Данила разулыбался – сам не думал, что так обрадуется скомороху. Даже вышел из-за Желваковой спины, протянув руки. Обнялись, да так крепко – Третьяк крякнул.
– Ну, заматерел ты, совсем медведище!
– Силушка по жилушкам, – неожиданно во всю дурь треснув Данилу по плечу, подтвердил Богдаш. – С конями управляется – любо-дорого поглядеть! Они при нем тише воды, ниже травы!
И вот всегда ведь он так – начинал было издевку, да и замолкал, а ты гадай, мучаясь, – подымет на смех или не подымет?
– Его дело молодое, – согласился Третьяк. – Ничего, и усы еще наживет! И девки за ним стадами ходить будут.
Тут Данила окаменел.
Настасья!
Коли Третьяк на Москву приплелся – стало быть, к Масленице, представления устраивать и денежки зарабатывать. И не один ведь! Не иначе, вся ватага где-то сейчас поблизости… и Настасья!.. Ведь это не его, а ее ватага!.. Она их всех привела!..
Нельзя сказать, что парень так уж часто вспоминал Настасью. И без нее забот хватало. Удовлетворив свое любопытство по части женского пола, он как-то сразу успокоился, словно бы пометил в длинном списке неотложных дел: выполнено. То чувство, внезапное и кратковременное, что кинуло его к Федосьице, растаяло льдинкой в кипятке. Федосьица была зазорная девка, доступная каждому, кто уговорится жить с ней, кормить-поить, прикупит одежек. Дед Акишев, глядя, как парень, еще недавно числившийся в сопливых придурках, все больше делается похож на мужика, вполне определенно обещал следующей осенью женить. И вот, пребывая между Федосьицей и обещанной невестой, Данила был спокоен… был бы спокоен, кабы не…

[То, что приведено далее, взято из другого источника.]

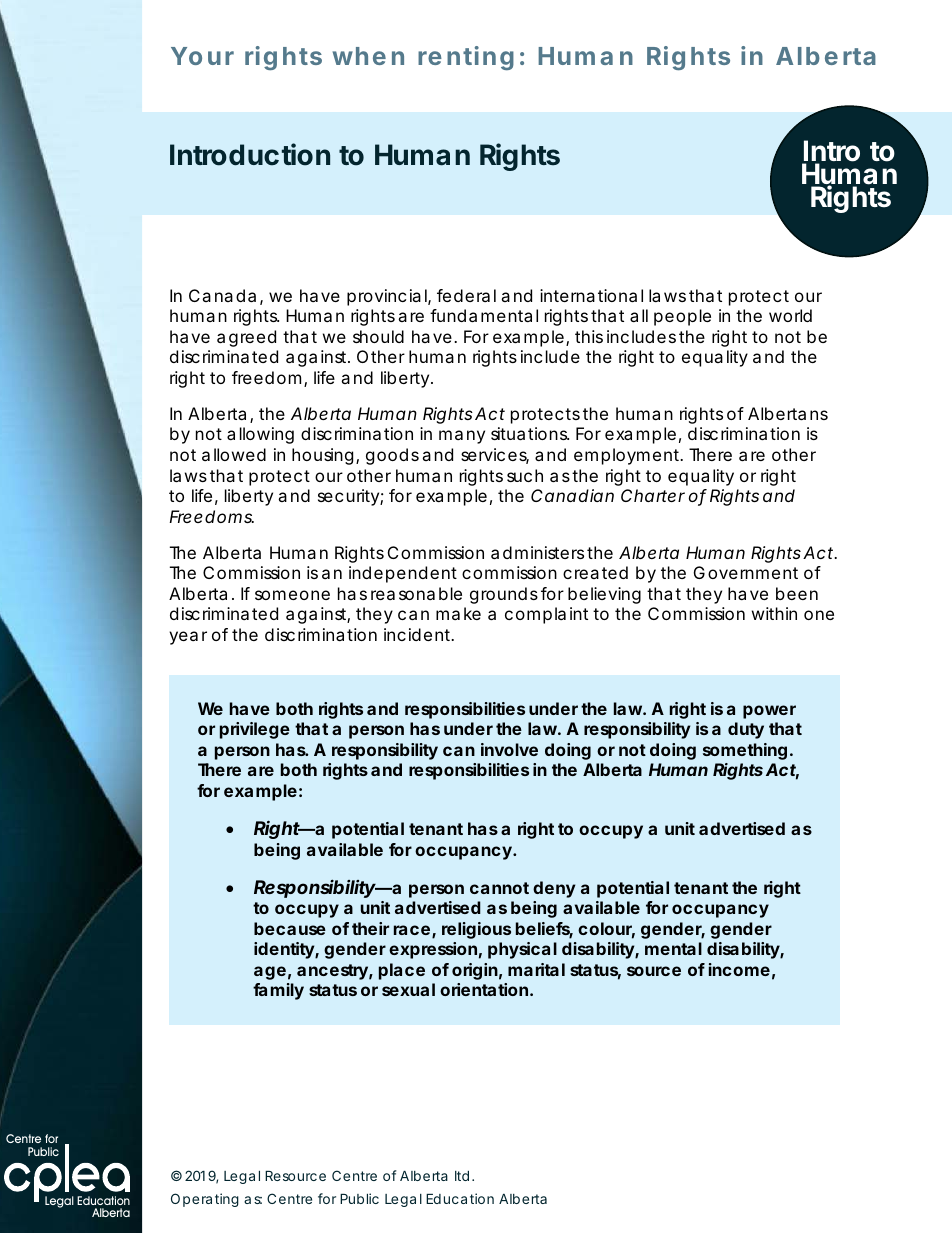 The width and height of the screenshot is (952, 1233). What do you see at coordinates (202, 56) in the screenshot?
I see `Your` at bounding box center [202, 56].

Ну да, она, ведьма, налетчица, сумасбродная, как все девки с Неглинки вместе взятые, дерзкая, отчаянная и в смехе, и в горести…
Как-то она приснилась. Наутро, вспомнив сон, Данила густо покраснел. Долго думал – нужно ли о таких видениях докладывать попу на исповеди… Решил не смущать попа.
– Толку с тех девок!.. – буркнул Богдаш. – А что, как ватага? Филатка? Лучка?
Про Настасью не спросил, словно ее и на свете не было! Словно и не ее спасал в ночном лесу от налетчиков Гвоздя…
– Собрали мы к Масленице ватагу, – отвечал Третьяк. – Даже с Томилой помирились. Да только сдается, что напрасно. Вы его тут часом не встречали?
– Где, на Москве? – пока Богдаш собирался спросить, что еще за Томила, выпалил Данила. – Так Москва велика, а мы-то все больше в Кремле, на конюшнях.
А сам подумал, что неплохо бы заманить того Томилу именно к конюшням и кликнуть Тимофея с Желваком.
Данила прекрасно помнил, как скоморох пытался оскорбить Семейку, как нарочно напился в «Ленивке», чтобы не сопровождать в опасном деле Настасью. И если бы конюхи легонько поучили его уму-разуму – ему бы это лишь на пользу пошло.